**TASKS AND EXERCISES:**
• 1. Summarize the abstract on RNA polymerase II in two sentences.
• 2. According to the abstract on RNA polymerase II, what compound were the mutant yeast cells resistant to?

**PASSAGE TO READ:**
Glutamic acid-371 of the barnase homology domain in RNA polymerase II is not required for SII-activated RNA cleavage
RNA polymerase II contains a ribonuclease activity which is stimulated by the transcription elongation factor SII. This nuclease shortens the nascent RNA and facilitates relief of transcriptional arrest by allowing the enzyme to make multiple attempts to read through an obstacle to transcription. The catalytic center of this ribonuclease is unknown, although a region of the enzyme's second largest subunit shares local sequence similarly with barnase and other bacterial ribonucleases. To test the role of the barnase homology region in SII-activated cleavage, we engineered a single amino acid change in the Saccharomyces cerevisiae enzyme at a position homologous to a catalytic residue of barnase (Glu-371) and has been suggested as a participant in active site chemistry of RNA polymerase II. We purified RNA polymerase II from mutant yeast and assayed its ability to cleave and re-extend the nascent RNA following SII treatment. We find no defects in this function of the mutant enzyme, suggesting that the barnase homology region does not represent the active site of the SII-activated nuclease. These mutant yeast cells were also resistant to mycophenolic acid, which slows the growth of some yeast mutants bearing elongation defective RNA polymerase II or mutant elongation factor SII.

Collected data entries:
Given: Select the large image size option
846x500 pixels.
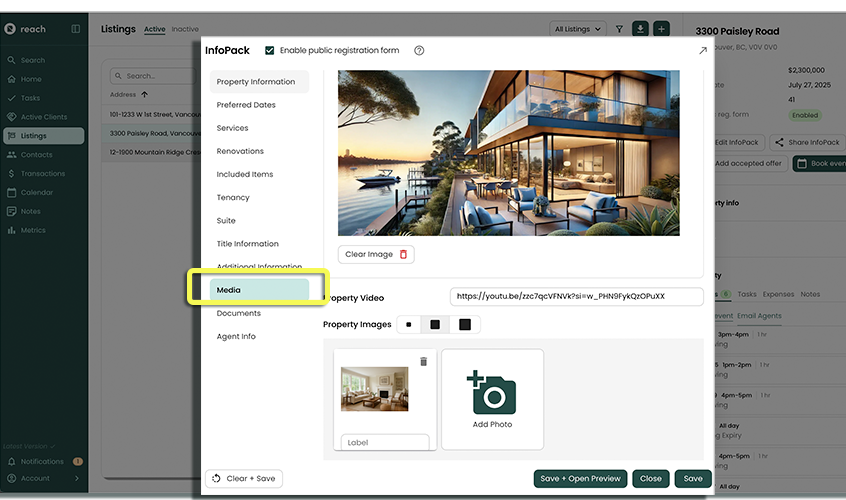Looking at the screenshot, I should (x=465, y=325).
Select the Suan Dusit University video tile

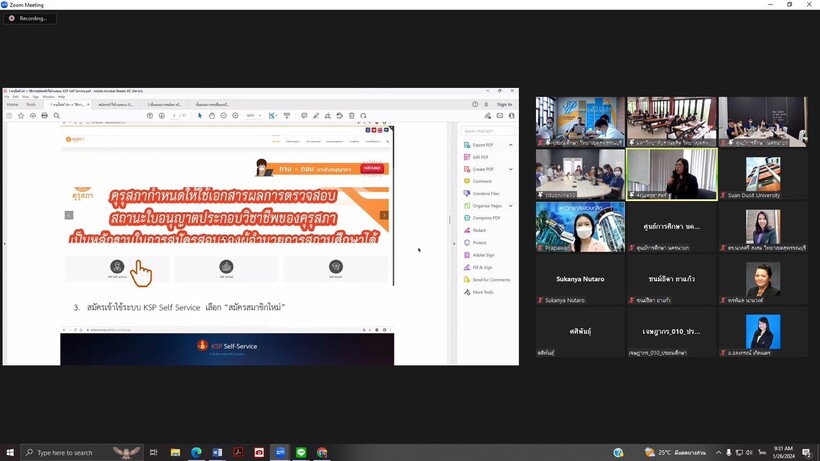coord(762,175)
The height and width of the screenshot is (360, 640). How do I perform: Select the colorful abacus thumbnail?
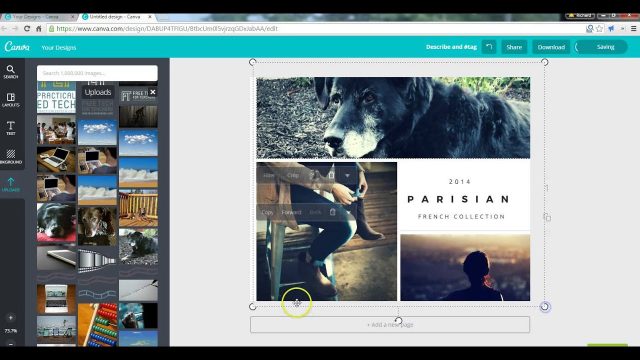(98, 325)
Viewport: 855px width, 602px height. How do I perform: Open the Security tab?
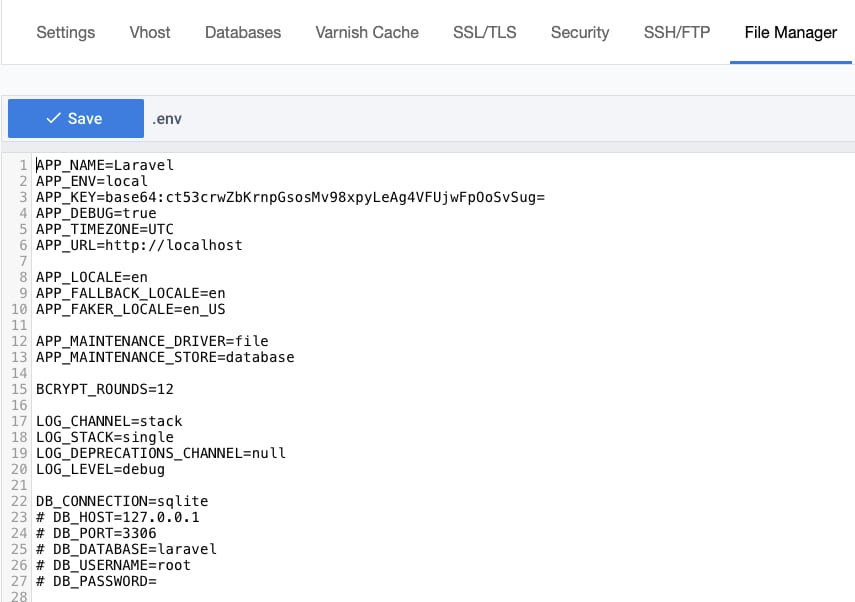(579, 32)
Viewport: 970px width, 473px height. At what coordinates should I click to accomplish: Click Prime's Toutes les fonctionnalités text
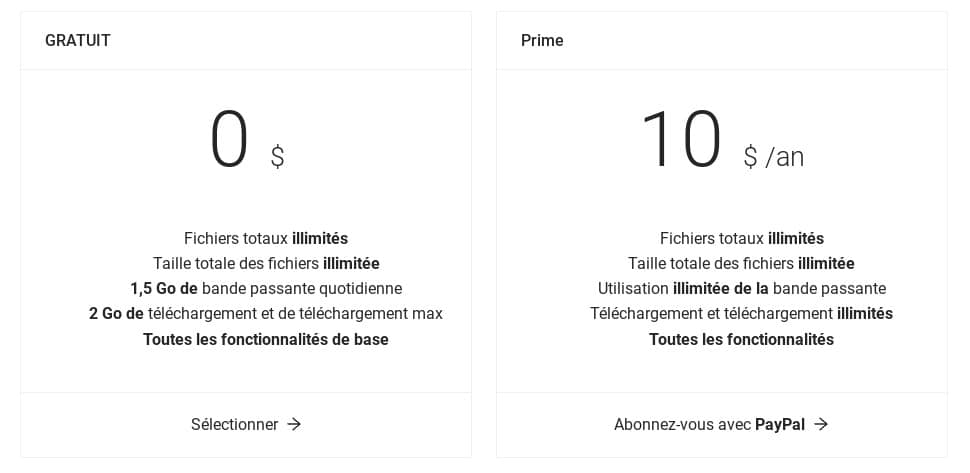pos(741,339)
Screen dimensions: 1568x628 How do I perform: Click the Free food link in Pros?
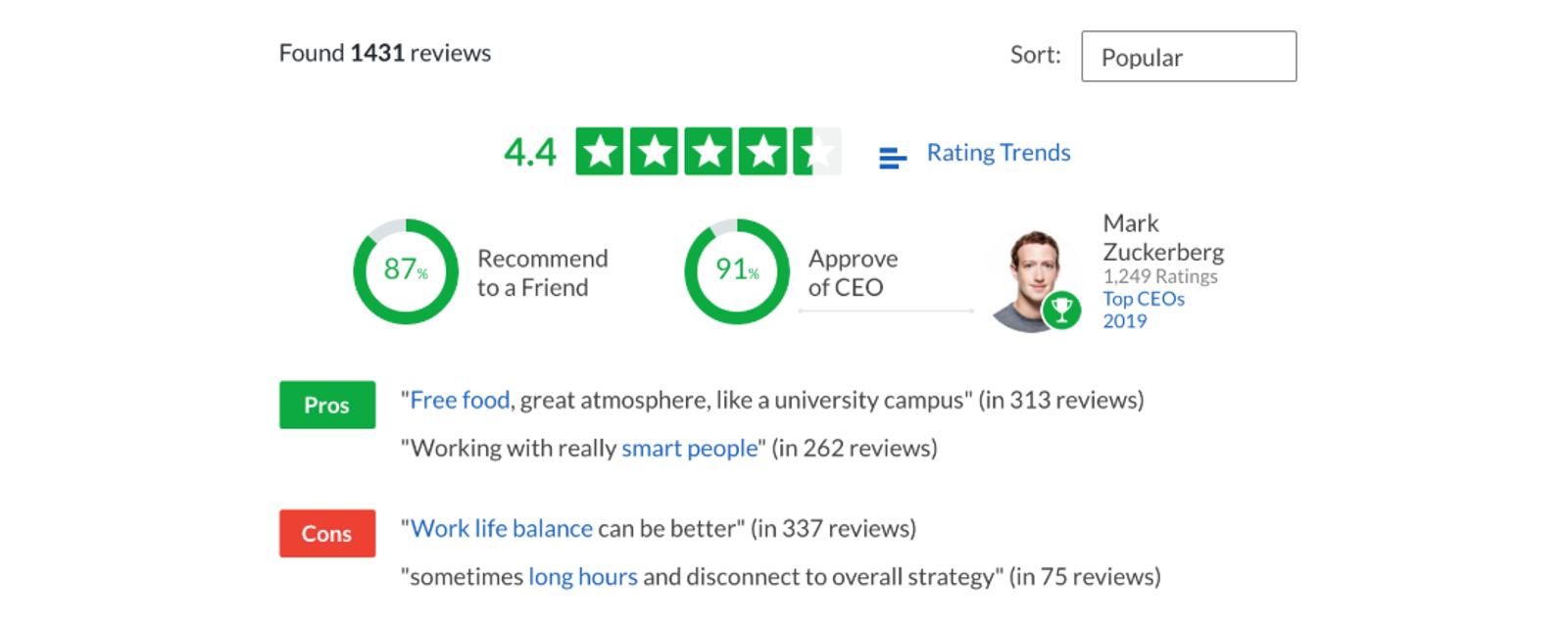tap(460, 401)
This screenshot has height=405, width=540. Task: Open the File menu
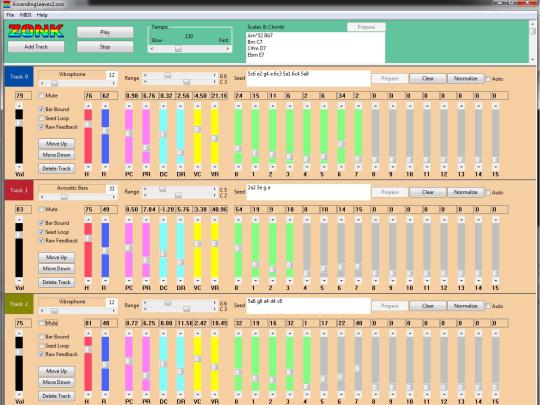(x=10, y=15)
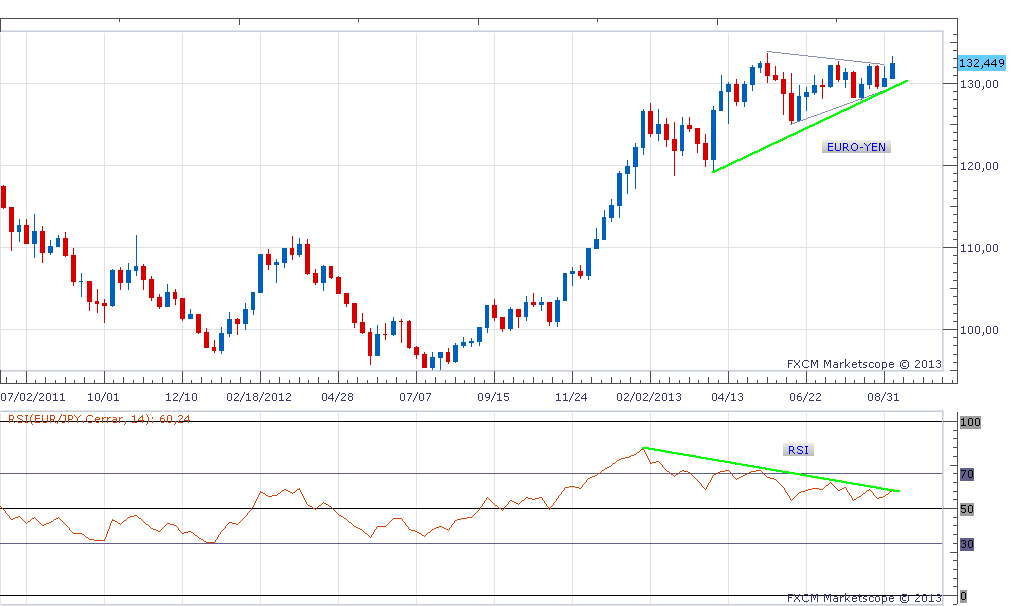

**SOLUTIONS IN ORDER:**
• 1. RNA polymerase II has a ribonuclease activity, stimulated by the elongation factor SII, whose catalytic center is unknown, although a region of its second largest subunit resembles barnase and other bacterial ribonucleases. When the residue homologous to a barnase catalytic residue (Glu-371) was changed in the yeast enzyme, the purified mutant polymerase showed no defect in SII-activated cleavage and re-extension of nascent RNA, suggesting that the barnase homology region is not the active site of this nuclease.

• 2. Mycophenolic acid.